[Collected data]
====================

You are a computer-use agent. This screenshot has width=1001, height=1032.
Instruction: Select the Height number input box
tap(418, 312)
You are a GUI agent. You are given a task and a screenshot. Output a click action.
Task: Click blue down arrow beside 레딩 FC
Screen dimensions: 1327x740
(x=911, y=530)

====================

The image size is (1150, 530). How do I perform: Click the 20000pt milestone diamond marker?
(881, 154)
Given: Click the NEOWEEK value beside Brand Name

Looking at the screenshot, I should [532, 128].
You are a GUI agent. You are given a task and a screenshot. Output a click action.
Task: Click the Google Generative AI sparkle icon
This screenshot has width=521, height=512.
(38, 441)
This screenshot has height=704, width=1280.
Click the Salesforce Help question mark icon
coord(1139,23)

====================

PROBLEM REQUIREMENTS:
Using the entries above, give again exactly the lines from the line holding "Given: Click the" through the line holding "This screenshot has height=704, width=1280.". Include both end lines and nothing else.

RESPONSE FOR THIS EXERCISE:
Given: Click the NEOWEEK value beside Brand Name

Looking at the screenshot, I should [532, 128].
You are a GUI agent. You are given a task and a screenshot. Output a click action.
Task: Click the Google Generative AI sparkle icon
This screenshot has width=521, height=512.
(38, 441)
This screenshot has height=704, width=1280.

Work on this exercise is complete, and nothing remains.